Seçim sonucuna sevinenlere, bu gelişmeyi bir zafer olarak görenlere kimsenin sözü olamaz.
Anlaşılmayan; bu çadır kentte, bu hüzün şehrinde, bu enkazın içinde, bu taşkınlık, bu taze acılar, bu kabuk bağlamamış yaralar üzerine bu çılgınlık neyin nesi?

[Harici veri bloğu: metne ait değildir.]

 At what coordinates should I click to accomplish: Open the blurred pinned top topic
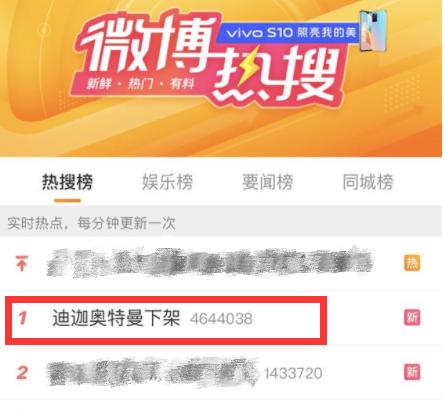[x=209, y=262]
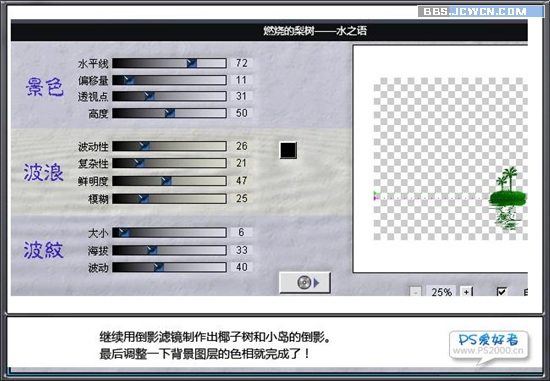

ÇIĞLIK ÇIĞLIĞA ACILAR YAŞADIK
Kulaklarımızda çınlayan, enkaz altında yürekleri dağlayan “Ne olur bizi kurtarın!” çığlıkları ve enkazın başında bekleyen yaman çaresizlik, çözümsüzlük, sahipsizlik…
Ve yıkılan binalarla yok olan hayaller, yok olan hatıralar, yok olan on binlerce can!
Hayaleti andıran şehirde yıkıntılar arasında, koyu karanlık sokaklarda, boş arazilerde yağmurun ıslattığı, rüzgârın uçurduğu yüreği ağır yaralı insanların son sığınağı çadırlar…
Yakınlarını, varını yoğunu kaybeden, umudunu tüketen yaralı insanların isimsiz mezarlarla dolu bir mezar şehir…

BU ŞEHİRDE BU KADAR BÜYÜK MUTLULUĞA ŞAHİT OLMADIM
Yıllardır bu şehrin en mutlu günü olan şehrin düşman işgalinden kurtuluş yıldönümü il programlarını sundum. Ben, bu şehirde bu kadar coşkuya, bu kadar mutluluğa hiç şahit olmadım.
Ne diyelim, “büyük zafer” hayırlı olsun!

SANKİ ÇIĞLIK ÇIĞLIĞA ÇARESİZLİĞİ YAŞAYAN BİZ DEĞİLİZ
Sanki anasını, babasını, evladını, sevdiklerini enkazda bırakan biz değiliz!
Sanki çadırlarda çaresizliği yaşayan, evsiz, eşyasız, sahipsiz, yer yer susuz, ekmeksiz kalan, okulsuz, camisiz, dükkânsız kalan başkaları!
Adeta şehrin canlı kalabilen tüm fertleri sokakta, alabildiğine çılgınca kutlama, şaşılacak kadar kalabalık araç konvoyları, çılgın korna sesleri, dans, müzik, silah sesleri, havai fişekler…
Yaşasın “büyük zaferimiz”, yaşasın kahraman şehrimiz

BU ÇILGINLIK PSİKOLOJİNİN KONUSU
Hâlâ enkazı kaldırılamayan, yıkımı tamamlanamayan, hayalet görünümlü şehrin cadde, sokak ve meydanlarındaki bu sevinç çığlıkları, bu araba kornaları, bu mutluktan çıldırmış halk görüntüsünün tahlilini yapmak, benim gibi bu dehşet verici büyük felaketi yaşayan ve sonrasında olup biteni gözlemleyen herkesi de aşar kanaatindeyim.
Sanırım bu çılgınlık artık psikolojinin, pedagojinin, sosyolojinin konusu.

UMARIM MASUM RUHLAR RENCİDE OLMAMIŞTIR.
Umarım enkazdan çıkarılamayan gencecik insanların, çocukların, anne ve babaların ruhları rencide olmamıştır!
Umarım bu kapanmamış yaralar üstündeki büyük mutluluk, bu tarifsiz çılgınlık, kurtaramadığımız, yok olup giden on binlerce masum canın kemiklerini sızlatmamıştır.
Hani ne demiştik “Eğitim şart!” demiştik.
Yürekten inanarak yineliyorum, “Eğitim şart!”